* **Your objective**
Write out the complete data exactly as written.

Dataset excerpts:

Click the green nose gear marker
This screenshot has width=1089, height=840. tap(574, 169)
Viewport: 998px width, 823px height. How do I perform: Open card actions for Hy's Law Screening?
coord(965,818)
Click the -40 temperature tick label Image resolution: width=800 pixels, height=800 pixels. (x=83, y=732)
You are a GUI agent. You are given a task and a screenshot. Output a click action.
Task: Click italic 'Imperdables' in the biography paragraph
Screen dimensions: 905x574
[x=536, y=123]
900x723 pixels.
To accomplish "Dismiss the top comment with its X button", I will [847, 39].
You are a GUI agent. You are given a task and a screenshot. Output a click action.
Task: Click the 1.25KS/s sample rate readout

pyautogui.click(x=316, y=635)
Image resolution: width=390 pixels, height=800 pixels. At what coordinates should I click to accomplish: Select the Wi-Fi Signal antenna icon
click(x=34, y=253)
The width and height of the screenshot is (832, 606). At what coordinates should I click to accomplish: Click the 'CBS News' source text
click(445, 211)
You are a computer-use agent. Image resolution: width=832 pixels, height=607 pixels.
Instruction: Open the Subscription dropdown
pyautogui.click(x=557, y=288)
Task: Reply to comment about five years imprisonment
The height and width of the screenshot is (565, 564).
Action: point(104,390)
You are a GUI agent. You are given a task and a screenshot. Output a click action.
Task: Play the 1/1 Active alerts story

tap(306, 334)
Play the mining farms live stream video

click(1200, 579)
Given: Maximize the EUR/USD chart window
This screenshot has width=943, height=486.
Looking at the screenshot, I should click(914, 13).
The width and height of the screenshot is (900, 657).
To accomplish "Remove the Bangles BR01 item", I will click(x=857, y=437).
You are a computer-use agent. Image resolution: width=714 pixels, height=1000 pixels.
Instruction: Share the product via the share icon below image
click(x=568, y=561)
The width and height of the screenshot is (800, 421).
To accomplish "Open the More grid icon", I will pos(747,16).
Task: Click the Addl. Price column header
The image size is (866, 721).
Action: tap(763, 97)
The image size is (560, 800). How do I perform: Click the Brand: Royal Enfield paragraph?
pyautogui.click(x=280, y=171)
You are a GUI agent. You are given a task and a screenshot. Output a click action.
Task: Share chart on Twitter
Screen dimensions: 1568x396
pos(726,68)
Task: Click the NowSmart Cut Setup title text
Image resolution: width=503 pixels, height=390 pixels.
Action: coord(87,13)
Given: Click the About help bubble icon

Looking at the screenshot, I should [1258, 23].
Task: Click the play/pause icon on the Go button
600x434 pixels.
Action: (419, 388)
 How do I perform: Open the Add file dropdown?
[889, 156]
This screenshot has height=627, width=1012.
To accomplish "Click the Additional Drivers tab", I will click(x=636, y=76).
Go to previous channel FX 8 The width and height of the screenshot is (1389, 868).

* **Response area**
Click the green nose gear marker
This screenshot has width=1089, height=840. tap(574, 169)
Viewport: 998px width, 823px height. How do I perform: Open card actions for Hy's Law Screening?
coord(965,818)
Click the -40 temperature tick label Image resolution: width=800 pixels, height=800 pixels. (x=83, y=732)
You are a GUI agent. You are given a task and a screenshot. Output a click action.
Task: Click italic 'Imperdables' in the biography paragraph
Screen dimensions: 905x574
[x=536, y=123]
900x723 pixels.
To accomplish "Dismiss the top comment with its X button", I will [847, 39].
You are a GUI agent. You are given a task and a screenshot. Output a click action.
Task: Click the 1.25KS/s sample rate readout

pyautogui.click(x=316, y=635)
Image resolution: width=390 pixels, height=800 pixels. At what coordinates should I click to accomplish: Select the Wi-Fi Signal antenna icon
click(x=34, y=253)
The width and height of the screenshot is (832, 606). At what coordinates should I click to accomplish: Click the 'CBS News' source text
click(445, 211)
You are a computer-use agent. Image resolution: width=832 pixels, height=607 pixels.
Instruction: Open the Subscription dropdown
pyautogui.click(x=557, y=288)
Task: Reply to comment about five years imprisonment
The height and width of the screenshot is (565, 564).
Action: point(104,390)
You are a GUI agent. You are given a task and a screenshot. Output a click action.
Task: Play the 1/1 Active alerts story

tap(306, 334)
Play the mining farms live stream video

click(1200, 579)
Given: Maximize the EUR/USD chart window
This screenshot has width=943, height=486.
Looking at the screenshot, I should click(914, 13).
The width and height of the screenshot is (900, 657).
To accomplish "Remove the Bangles BR01 item", I will click(x=857, y=437).
You are a computer-use agent. Image resolution: width=714 pixels, height=1000 pixels.
Instruction: Share the product via the share icon below image
click(x=568, y=561)
The width and height of the screenshot is (800, 421).
To accomplish "Open the More grid icon", I will pos(747,16).
Task: Click the Addl. Price column header
The image size is (866, 721).
Action: tap(763, 97)
The image size is (560, 800). How do I perform: Click the Brand: Royal Enfield paragraph?
pyautogui.click(x=280, y=171)
You are a GUI agent. You are given a task and a screenshot. Output a click action.
Task: Share chart on Twitter
Screen dimensions: 1568x396
pos(726,68)
Task: Click the NowSmart Cut Setup title text
Image resolution: width=503 pixels, height=390 pixels.
Action: coord(87,13)
Given: Click the About help bubble icon

Looking at the screenshot, I should [1258, 23].
Task: Click the play/pause icon on the Go button
600x434 pixels.
Action: (419, 388)
 How do I perform: Open the Add file dropdown?
[889, 156]
This screenshot has height=627, width=1012.
To accomplish "Click the Additional Drivers tab", I will click(x=636, y=76).
Go to previous channel FX 8 The width and height of the screenshot is (1389, 868).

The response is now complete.